_WHAT THE TASK ASKS_
Find each line of the entries with the string "agent", please, and copy it.

_SOURCE MATERIAL_

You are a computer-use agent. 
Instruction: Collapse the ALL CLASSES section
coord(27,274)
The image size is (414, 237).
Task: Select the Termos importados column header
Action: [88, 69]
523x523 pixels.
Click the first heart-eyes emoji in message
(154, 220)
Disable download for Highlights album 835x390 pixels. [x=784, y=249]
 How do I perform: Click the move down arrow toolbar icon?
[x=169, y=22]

* * *

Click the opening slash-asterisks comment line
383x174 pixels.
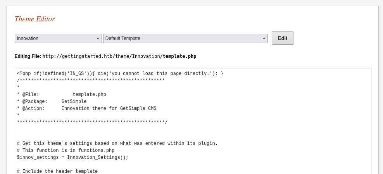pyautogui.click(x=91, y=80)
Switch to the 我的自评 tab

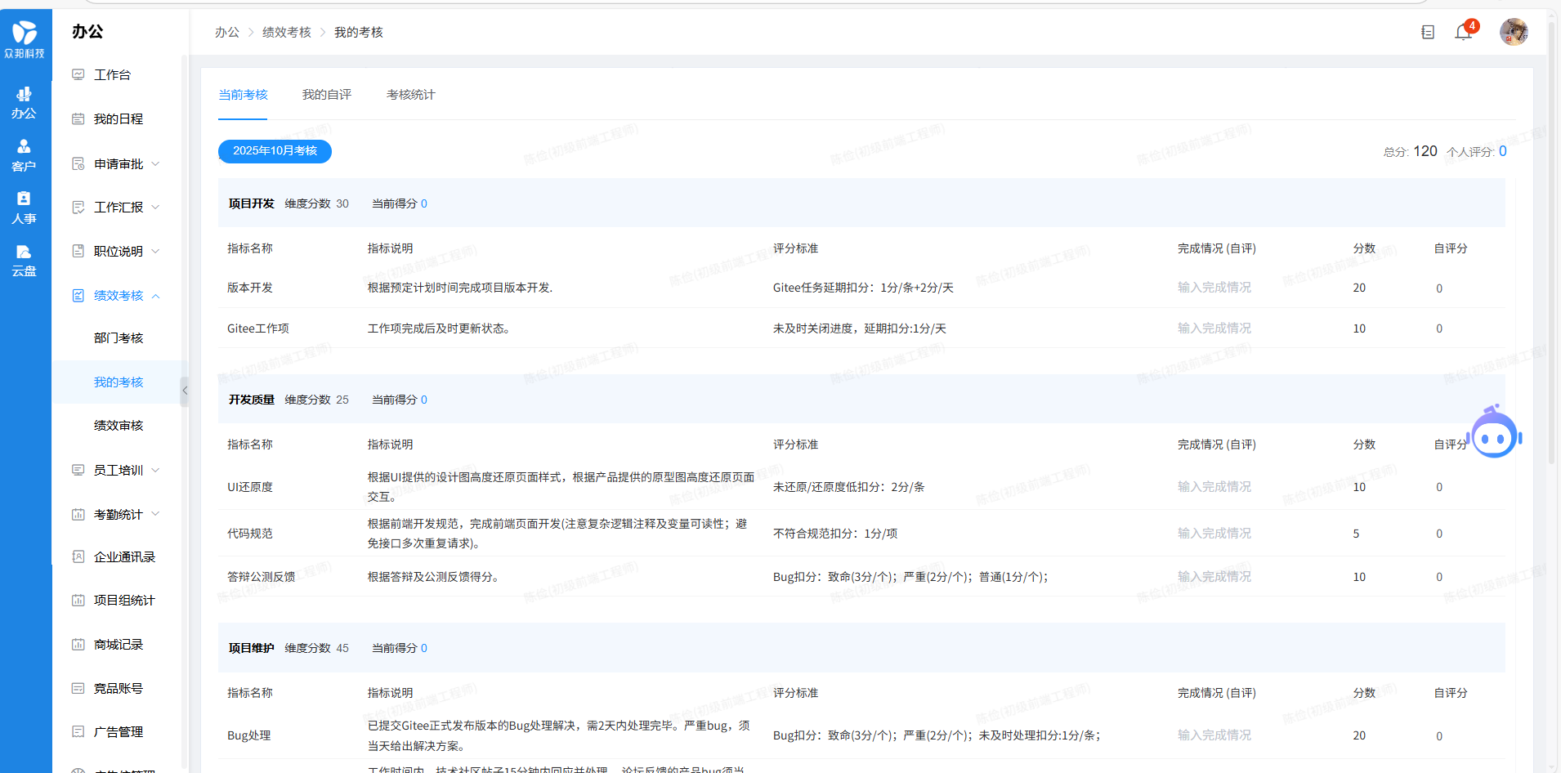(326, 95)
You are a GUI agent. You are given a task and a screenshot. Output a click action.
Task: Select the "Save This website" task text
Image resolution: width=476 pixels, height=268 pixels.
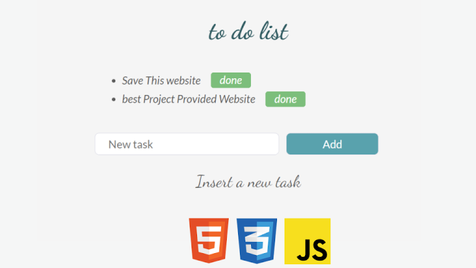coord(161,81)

_OUTPUT FOR THIS TASK_
You are a computer-use agent. 
You are a GUI agent. You are given a task and a screenshot. Output a click action.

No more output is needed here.